> _LIST OF TASKS_:
1. Answer these from the forum thread about Azriel and Sayuri, one answer per line:
(a) Who stops Azriel from retrieving the original personality files?
(b) What did one of the earlier audiologs talk about?
(c) What does Starmaker say souls are?
2. Write the next post in the forum thread about Azriel and Sayuri, picking up after its last sentence.

OlausPetrus: Actually the Director didn't delete all the files. If you try to search his database after you have killed the Director, Azriel finds his and Sayuri's original personality files, but wounded Sayuri stops him from retrieving those saying that she and Azriel are better without them.
Really? Since one of the audiologs earlier talked about how there weren't any memory records anymore, I didn't even bother checking anything in that room other than the bleeding girl. I'll have to do that on my next runthrough. Still, it may simply be that she doesn't want to forget Azriel after everything he's done, and that he is more important to her than her old life.
Supergibb: Whether or not we contain a soul really can't be proven or disproven
Starmaker: Souls are fictional.
[citation needed]
bevinator: Basically, she's opposed to the partial destruction of the self.
Starmaker: Do you change your mind, ever? That's a partial destruction of the self all right.
Wut? If you're taking the route of "any time any chemical change occurs in your brain, that's a partial destruction of self," then that's the worst strawman I've seen in ages. In that case, any sensory input of any kind would be the partial destruction of self. Perhaps you should consider redefining your parameters.

> _DATA SUPPLIED_:

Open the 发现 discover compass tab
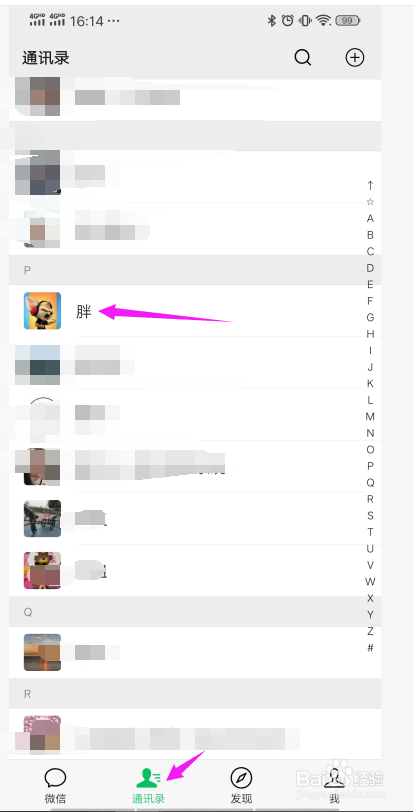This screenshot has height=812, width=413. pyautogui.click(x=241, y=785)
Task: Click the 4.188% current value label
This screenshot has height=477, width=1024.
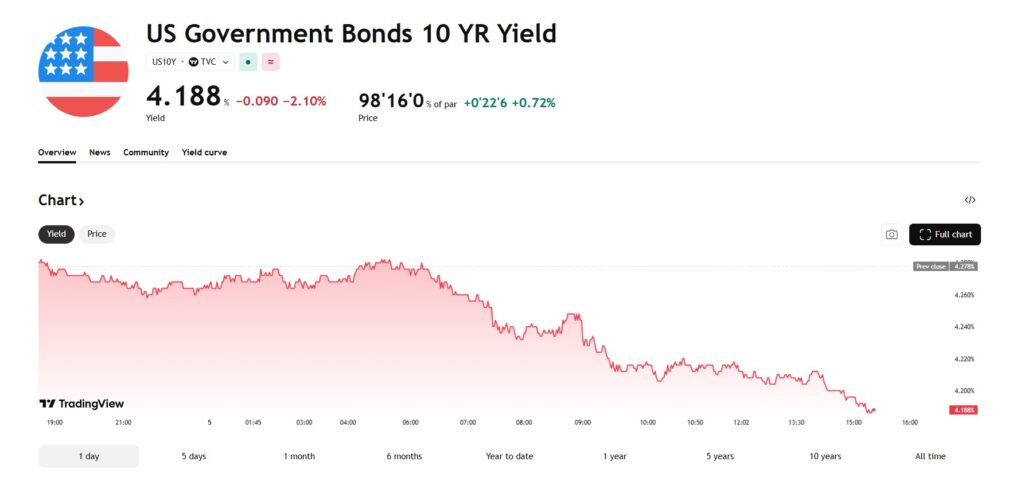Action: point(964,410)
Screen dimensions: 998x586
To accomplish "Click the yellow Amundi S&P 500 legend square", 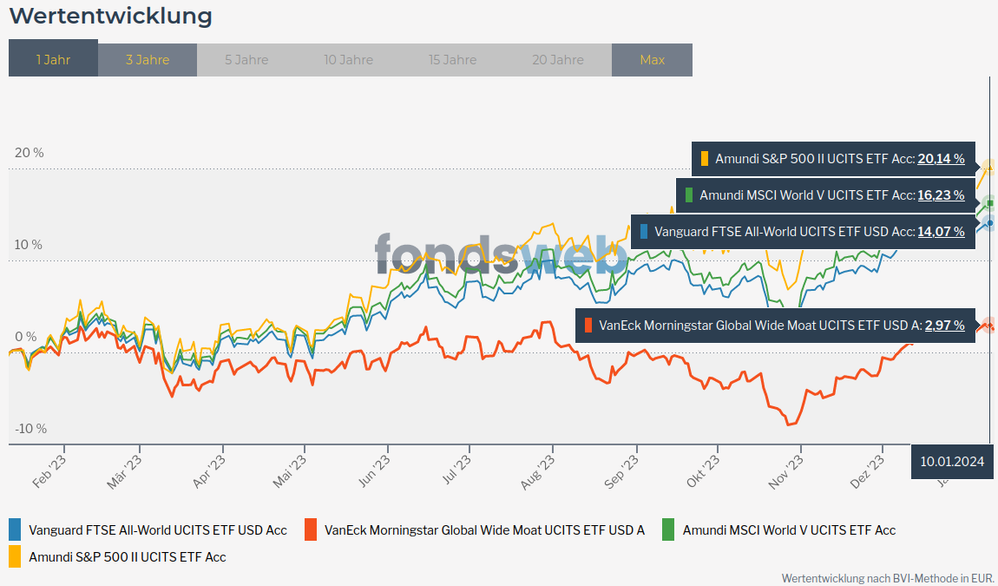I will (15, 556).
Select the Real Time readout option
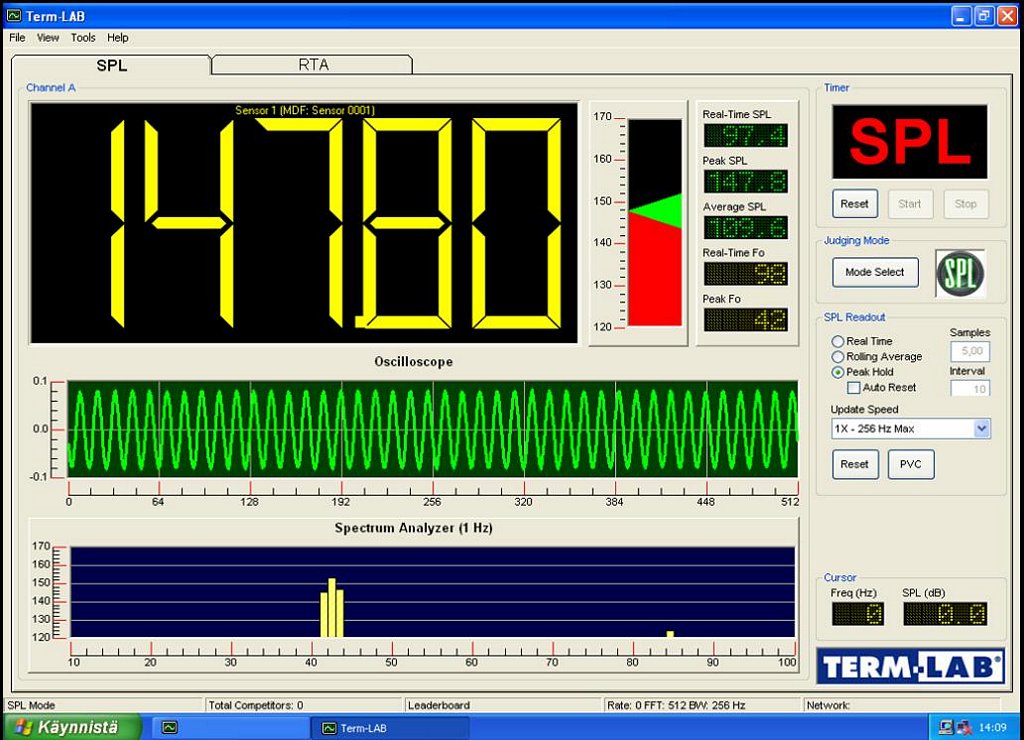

> _RESPONSES_:
1.
(a) The wounded Sayuri.
(b) That there weren't any memory records anymore.
(c) Fictional.

2.
bevinator: It's the old nature-vs-nurture debate
Starmaker: These words do not mean what you think they mean. In fact,
they mean nothing at all, and that artificial categorization is not relevant, because I'm working with a black box model here.
Thinking = electricity + chemistry. (Some of it may as well be genetic, but this is irrelevant). We the humanity practice various rehabilitative measures on criminals and the mentally ill. These measures observably work (although not as well as we want) on broad categories of people, including those who are hypothesized to be genetically predisposed to criminal activity. The game posits the existence of an immutable essential and fundamental nature (which we may as well call a "soul") which affects human behavior and cannot be changed by super awesome space-age science, so psychology, social engineering, and basically every force for progress may as well pack it up and go home. This runs contrary to utilitarian humanism, and I cannot approve.
Firstly, I really don't see how that article applies to my statement. It's just an anecdote about some ignorant students and then a lament about how scientists are all stupid. It doesn't even touch on the topic of instinct or genetic predisposition.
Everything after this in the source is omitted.